宋史卷二百五十四 列傳第十三 趙贊

生涯

  • 字は元輔、本名は美、幽州薊の人。祖父の趙徳鈞は後唐盧龍節度・北平王封。父の延夀は明宗の女興平公主に尚し樞密使・忠武軍節度。贊は幼くして聡慧で明宗に愛され、七歳で書二十七巻を誦して童子挙に応じ神童及第を賜った。延夀の宣武軍出鎮で牙内都校を署され、清泰末、晉祖挙兵時に契丹の援を受け晉に降った父祖に伴われ契丹に連れ去られたが、贊のみ母の公主と共に西洛に留まった。天福三年薊門へ帰り契丹の金吾將軍を務め、後に父の范陽節度で牙内都校、開運末父の南侵謀に関与、平原陥落後は河中節度を受けた。

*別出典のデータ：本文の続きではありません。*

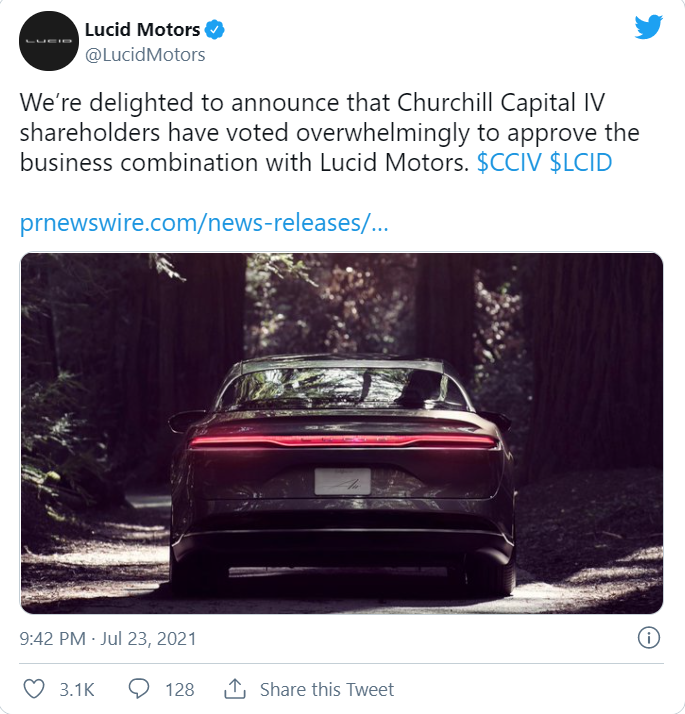
Task: Click the tweet's announcement text body
Action: coord(300,133)
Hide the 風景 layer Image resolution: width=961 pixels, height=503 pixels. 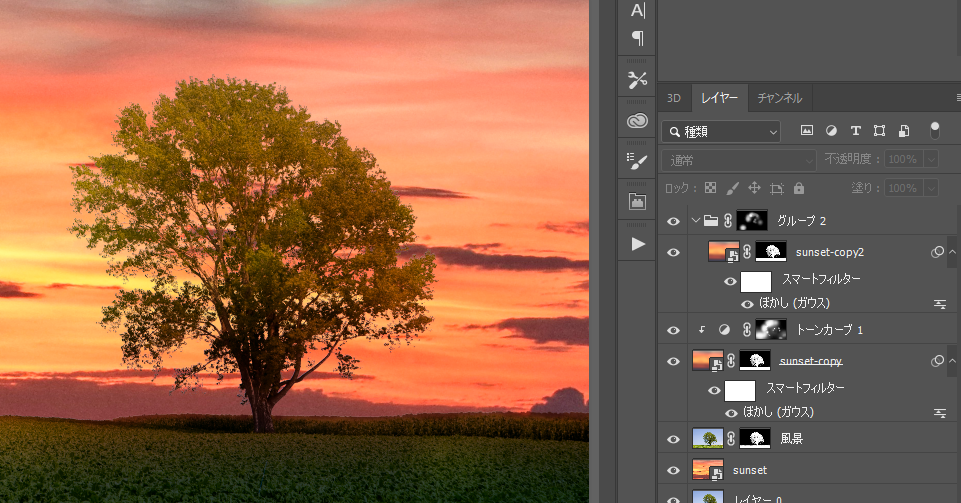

  • 延夀の契丹北帰に従わず河中に留まり、漢祖挙兵に勧進の表を奉じて檢校太尉・河中鎮・京兆尹・晉昌軍節度。漢の疑念を恐れ蜀へ内応を図ったが、判官李恕の諫言(「漢は建国したばかりで懐柔に努めるはず、素直に朝廷に帰れば富貴は保てる」)を受け入れ、贊は自ら朝廷に入り、漢祖は「贊の父子も契丹の被害者、容れないはずがない」と左驍衛上將軍に用いた。後周では左右羽林・左龍武三統軍を歴任し、世宗の淮南征討で夀州城外の廵警、淮南道行營左廂排陣使として東面を担当し秋から冬まで挫けず、撤退時にも一片の瓦も残さぬ整然たる軍規で恐れられた。呉将魯公綰の軍を楊承信と共に破り、造橋の役では濠人の夜襲を伏兵で撃退、羊馬城の攻略でも矢を受けながら力戦し刺史唐景思を討ち取り城を降した。

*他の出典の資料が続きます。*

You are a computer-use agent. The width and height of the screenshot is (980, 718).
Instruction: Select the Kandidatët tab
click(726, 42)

  • 淮南平定で保信軍節度、盡く苛政を除いて民に慕われた。恭帝即位で開府階、宋初檢校太師・忠正軍節度、揚州平定に従軍、延州移鎮では便宜行事の密旨を受け整然と兵を配して羌渾を懾服させた。乾徳六年建雄軍節度、太原征討で邠州路部署、開寶二年河東行營前軍馬歩軍都虞候として太祖親征に従い西偏を守り抜き弩矢で足を負傷、太祖から見舞いを受けた。四年鄜州移鎮、太宗即位で衞國公封、太平興國二年入朝直前に年五十五で卒し侍中を追贈。書を知り詩を好み、士大夫に礼を尽くしたと評される。